We found we counted on our bodies to tell us even what words we were to know. Until we learned too late (which is our life’s
apparent
time), that the bodies had not been
ours
and that we some of us were mainly metabolism mapping live the processing of foods and their absorption into time in persons who now had
gone!
Leaving us a metabolism working away with violent good cheer but with no body to prove it was our thing—our thing to change. For which—O.K.—Let’s change our things (we suddenly recall our mother said as we all came in in the days when metabolism was relatively unknown and we called our bodies our own and they came running until now).

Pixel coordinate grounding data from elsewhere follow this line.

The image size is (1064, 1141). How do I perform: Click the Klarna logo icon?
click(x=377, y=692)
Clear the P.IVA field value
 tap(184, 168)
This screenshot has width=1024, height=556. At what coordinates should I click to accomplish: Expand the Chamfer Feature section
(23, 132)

But now, with no breath because no breather since the breather had gone away, we went on metabolizing; yet found limbs for our curves, fresh eyes for our would-be heads to gather round. Yet this had always gone on and was life’s answer to growth and we would hang in there separately or together, a thrust without an Eiffel to throw it, sometimes a will to stow book and torch in a backpack to keep our hands free for the road—yet with only great, locked-pelvis Lady Liberty available to us for body at the time.

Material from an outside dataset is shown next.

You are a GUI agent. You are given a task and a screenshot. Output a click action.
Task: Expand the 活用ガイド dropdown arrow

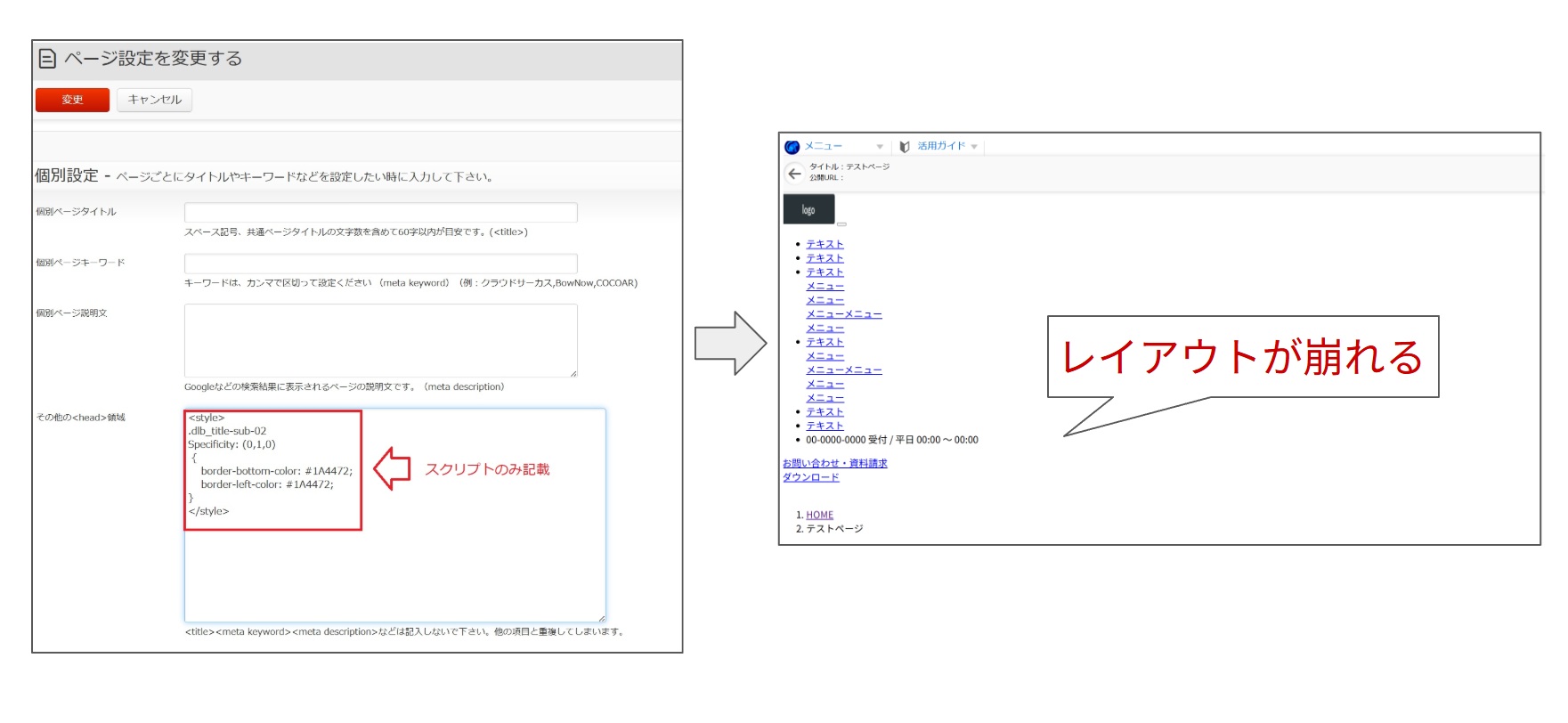pos(974,147)
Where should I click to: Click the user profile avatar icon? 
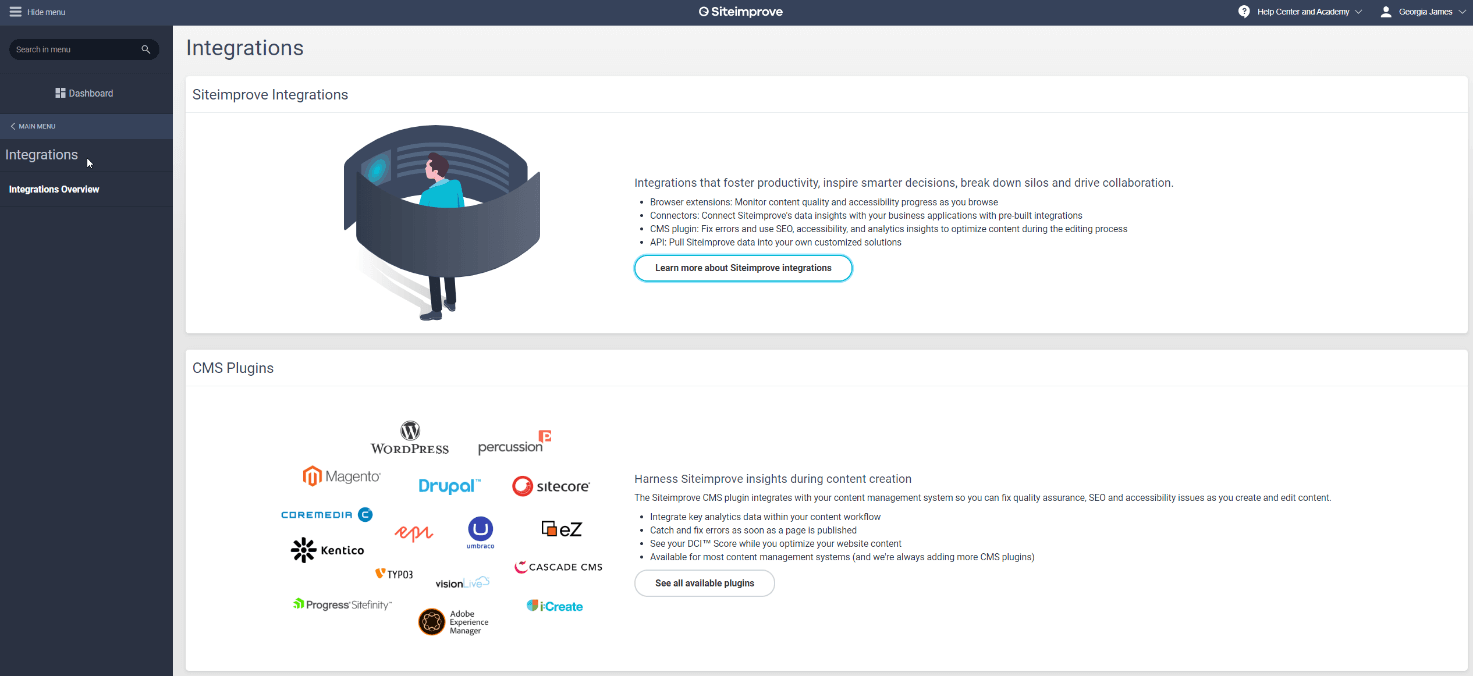[x=1386, y=12]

From behind us, the question earmarked for us resonates and—
whung
—bends, so that, as sound, it acquires a shadow, a sound shadow resembling to angels a very ear, though an ear lighted by such inward sources the unknown brain deep buried there weighs its own visiting angels right as they shed from it yet to busy people imperceptibly imprinted; so comes that old lack or gap between what we’re experiencing and us it’s sad to say now that we have said it.

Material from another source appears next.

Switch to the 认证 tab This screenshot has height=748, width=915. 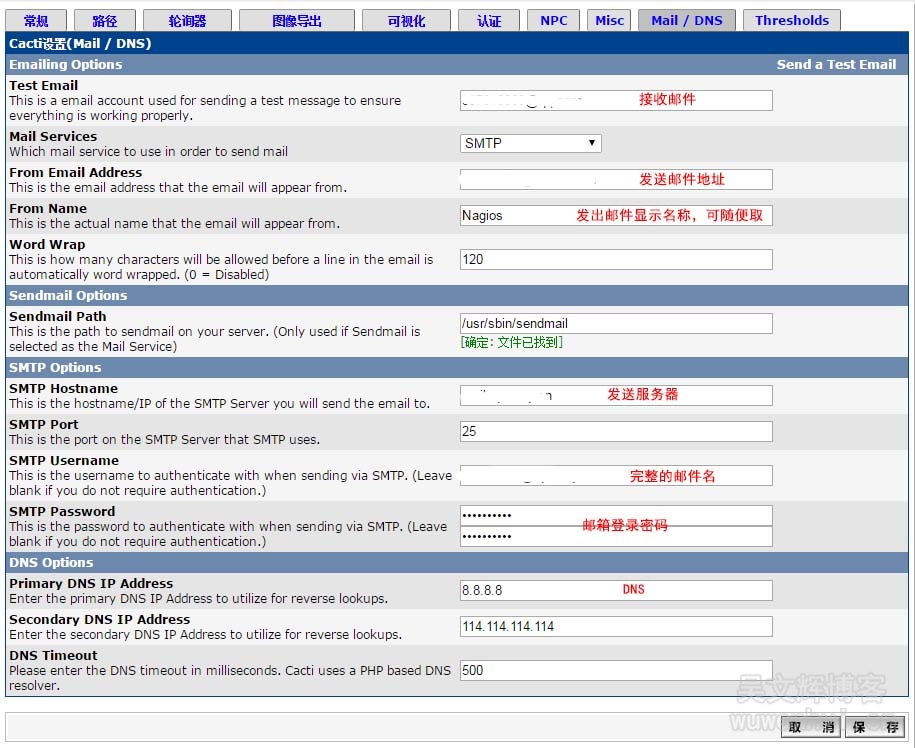pyautogui.click(x=489, y=21)
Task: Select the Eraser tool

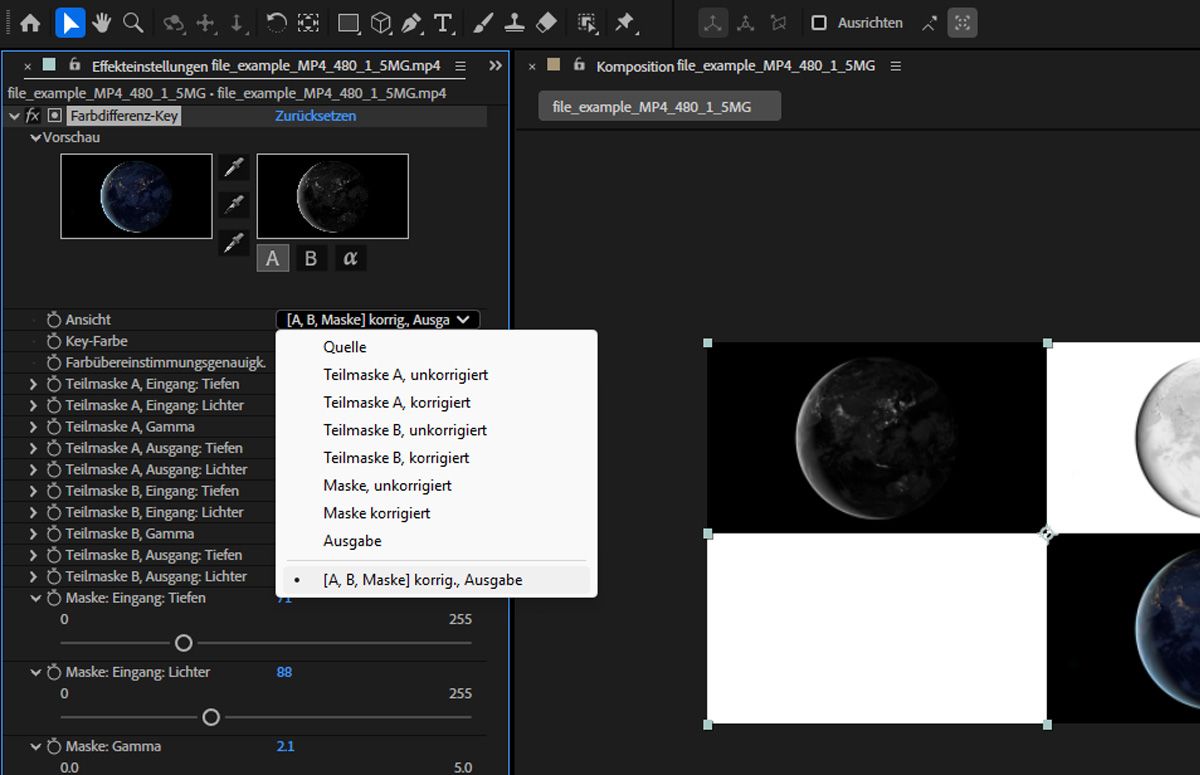Action: point(546,22)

So that if the question with its overstress on Mayn as a belligerent warrior finds a way around us, the very way so hugs our shape that it threatens to describe us. But abstraction already introduced through the new painlessness of torture into us by the undivided labor of our questioner doubling as persuader opens up in us more than we knew existed yet no more than what we didn’t know we had in us. But comes a new problem: the torture of dividing right down to the bone our collective member (with its memberhood): a torture aimed at making unforgettable the information that comes
with
the torture, as when the slitting and splitting from root to bulb, vein to internally (urethrally) splinted stalk, of the youthful Indian penis (or peenis) followed by enforced blood-squatting above a fire was meant to make the male never ever forget whatever the point of it all was—his puberty, his father’s rivalry, his own unguessed vagina-envy—whereas our torture in the painlessness of its abstraction receives the interrogator’s question about Mayn only to drop the words through us first in the form of a question about a man or Man’s proliferated arms then into a dozen other questions negotiating the passage of what we might have known we had in us.
Passage?
(read
wormhole,
read
wind-tunnel,
read
zero gravity chamber,
read
time baffle,
so long as you kids
read
).

Questions we mean such as Why does anyone, woman or man, wish to go armed? or take the question of suicide in general, for instance sending or leaving an irate message in the form of suicide to the effect that for years, damn you, messages have not gotten through. Yet whadda you know, the abstracting of our collective member falling pain-proof through the shadow of the sound we would have made if we would suffer conventionally finds in its very thought a breakthrough as real as "the future we already remember we’re in, babe," said Grace Kimball some years beyond her divorced marriage in the month of a thousand reasons and one unrehearsed rhyme given the women who came to know her why first and foremost they had themselves, and not to blame.